1.3. Client/server setup
To avoid the overhead of the omf
commands, both Frisbee server (frisbeed) and client (frisbee) were run manually. The client must be booted into a pre-boot environment prior to running frisbee. This can be done by rebooting the node after manually adding a link (as root) to /tftpboot/pxelinux.cfg/ on repository1:
ln -s omf-5.2.4 0A100102
Where omf-5.2.4 is the name of the preboot environment and 0A100102 is the IP address of the node in hex. Once back up, the node should be in a busybox-like environment with frisbee
as one of the command options.
Once the client is ready to go, you can start the processes with the following commands:
- Server: on repository1:
/usr/sbin/frisbeed -i 10.16.0.42 -m 224.0.0.5 -p 7060 -W 50000000 /var/lib/omf-images-5.2/ubuntu10.10.ndz -ddd
Where:- -i 10.16.0.42 : Interface to use for session
- -m 224.0.0.5 : Multicast address server/clients will use to send/receive disk image chunks, respectively
- -p 7060 : UDP port to use for session
- -W 50000000 : throughput in bps
- -ddd : verbose mode
- Client: on node1-2:
frisbee -i 10.16.1.2 -m 224.0.0.5 -p 7060 /dev/hda -ddd
Where the flags have the same meanings as for frisbeed. In the client's case,-ddd
will give you a bunch of run-time messages, as well as the summary at the end:Client 271061107 Performance: runtime: 3387.386 sec start delay: 0.000 sec real data written: 1039785984 (306993 Bps) effective data written: 12002000896 (3543549 Bps) Client 271061107 Params: chunk/block size: 1024/1024 chunk buffers: 64 disk buffering: 64MB readahead/inprogress: 2/8 recv timo/count: 30000/3 re-request delay: 1000000 writer idle delay: 1000 randomize requests: 1 Client 271061107 Stats: net thread idle/blocked: 6173/0 decompress thread idle/blocked: 1053451/0 disk thread idle: 1197 join/request msgs: 1/52576 dupblocks(chunk done): 1080 dupblocks(in progress): 31043 partial requests/blocks: 50501/18254631 re-requests: 50501
The above, in fact, was the result of the imaging process done with the configuration steps described in this page. Note the runtime - 3387.386 sec, or approximately 56 min!
II Data collection
In addition to the steps above several other things were done for troubleshooting.
2.1 On kvm-big
- A trace of the control channel traffic can be observed with the command:
show switch 00:00:00:10:10:21:32:31 trace detail
Appending >> filename will spit the trace into a file in user bsn's home directory.

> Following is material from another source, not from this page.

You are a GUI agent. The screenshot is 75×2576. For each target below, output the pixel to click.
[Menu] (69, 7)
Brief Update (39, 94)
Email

- The controller has a debug shell one can reach with command
debug bash
fromt he CLI. From here, a tcpdump session was started to sniff the control port:tcpdump -i eth0 -s 1514 -vvv not ether proto 0x88cc and not port 22 and port 6633 and not port 69 -w frisbee.pcap
The various filters remove LLDP, SSH, mDNS, and TFTP traffic, respectively, and the capture was saved to a file for later inspection.
2.2 On sw-sb-01
- Commands
showswitch
andshowflow
allow you to check the status of, and flows being pushed to, the device. - 'show cpu seconds` allows you to monitor switch CPU load:
sw-sb-02# show cpu seconds Date 2011/08/17 21:04:13 UTC *** second *** date time cpu average Aug 17 21:03:12-21:03:21 100 100 100 100 100 100 100 100 100 100 Aug 17 21:03:22-21:03:31 100 100 100 100 100 100 100 99 100 100 Aug 17 21:03:32-21:03:41 100 100 100 100 100 100 100 100 92 100 Aug 17 21:03:42-21:03:51 100 100 100 100 100 100 100 100 100 100 Aug 17 21:03:52-21:04:01 100 100 100 100 100 100 100 100 100 100 Aug 17 21:04:02-21:04:11 100 100 100 100 100 100 93 100 100 100
High load as seen above is bad. Expect normal load to be mostly single digits or in the teens.
1. I don't have a manual for the new OpenFlow features.